Vol.VIII No.XI Pg.2
January 1972

A Private Matter

Robert F. Turner

Recently, while looking for some comments by David Lipscomb on another subject, I read what he had to say about women preachers. (Queries and Answers, Edited by J.W. Shepherd.) He cited the usual passages on the subject, then said, There is not the least difficulty in explaining all the passages in harmony with these, if we will recognize what is true — that God intended the great burden of prayer, teaching, exhortation, and admonition to be done in private, not in public. (emph. mine, rt) Woman has free access to this great field. We have perverted this order; we do all of our preaching, teaching, exhortation, and I fear, praying often, in public; so interpret the Scriptures by our practices, and not by the will of God. (4th. Edition, publ. 1918)

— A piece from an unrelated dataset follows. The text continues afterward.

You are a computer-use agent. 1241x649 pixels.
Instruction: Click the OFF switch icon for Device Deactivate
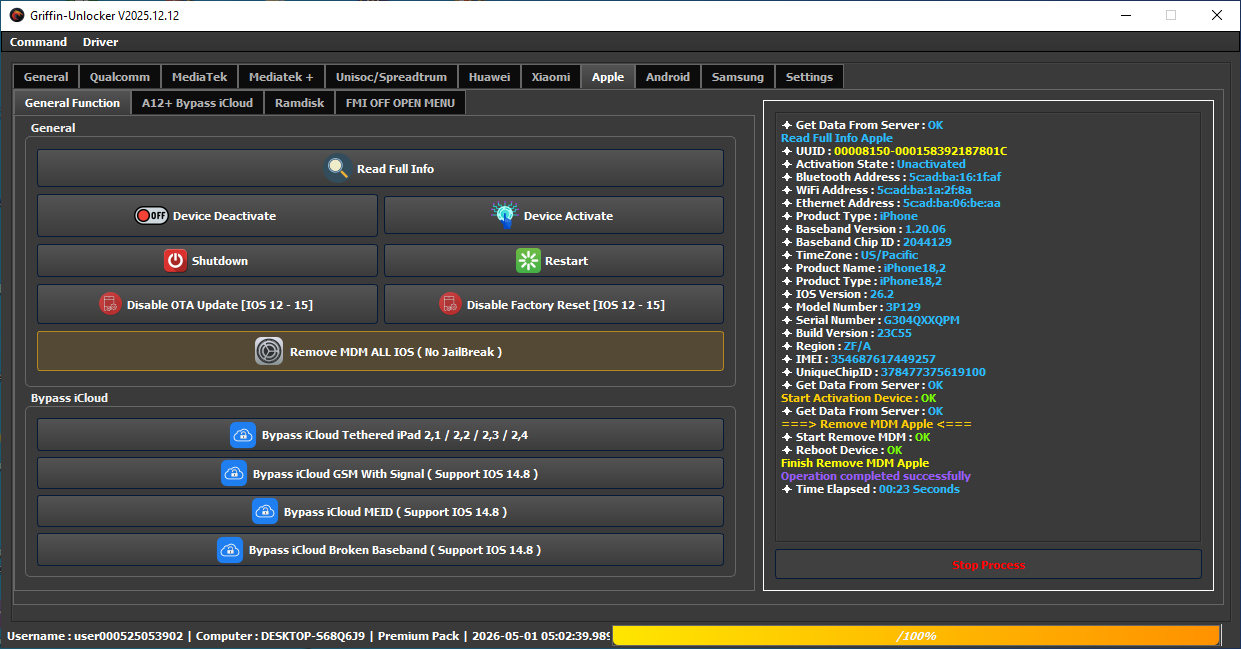pyautogui.click(x=151, y=216)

I will excuse my dearth of private teaching on the obvious basis — I am a preacher. And how will you excuse your failure? Let me guess. You are not a preacher, so you dont know how to do it. We agree it needs to be done — we will talk about it awhile — and then go on in our old ways.

But bro. Lipscomb hit very close to the vitals of many problems. The work of the Lord has somehow become one and the same with some sort of public function — a service of some sort — and the seven- days- per- week concern for souls (ours and others) is missing.

Even Personal Work Programs are often so organized, so wedded to the establishment that the personal touch is smothered. Telling another what YOU know, what YOU did in coming to Christ — even if it is a stumbling account — is far more likely to generate fire than some calculated, methodical plan that lacks people affinity and feeling.

I believe there is a valid and useful place for public teaching. (I preached 314 sermons in 1971— averaging more than one a day, six days a week, straight through.) There is evidence of much good done. 74 articles were written during that time, and given to the public. These too have produced fruit, as indicated in your letters. Church doors should remain open, and saints must continue to assemble to worship God, study and pray. But that which is missing is the going forth — leaving the meeting place with a renewed determination to carry the gospel to our contacts.

And without this sort of going out I am afraid that the coming in soon becomes meaningless. If the great burden of Gods work must be done in private, we had better get with it.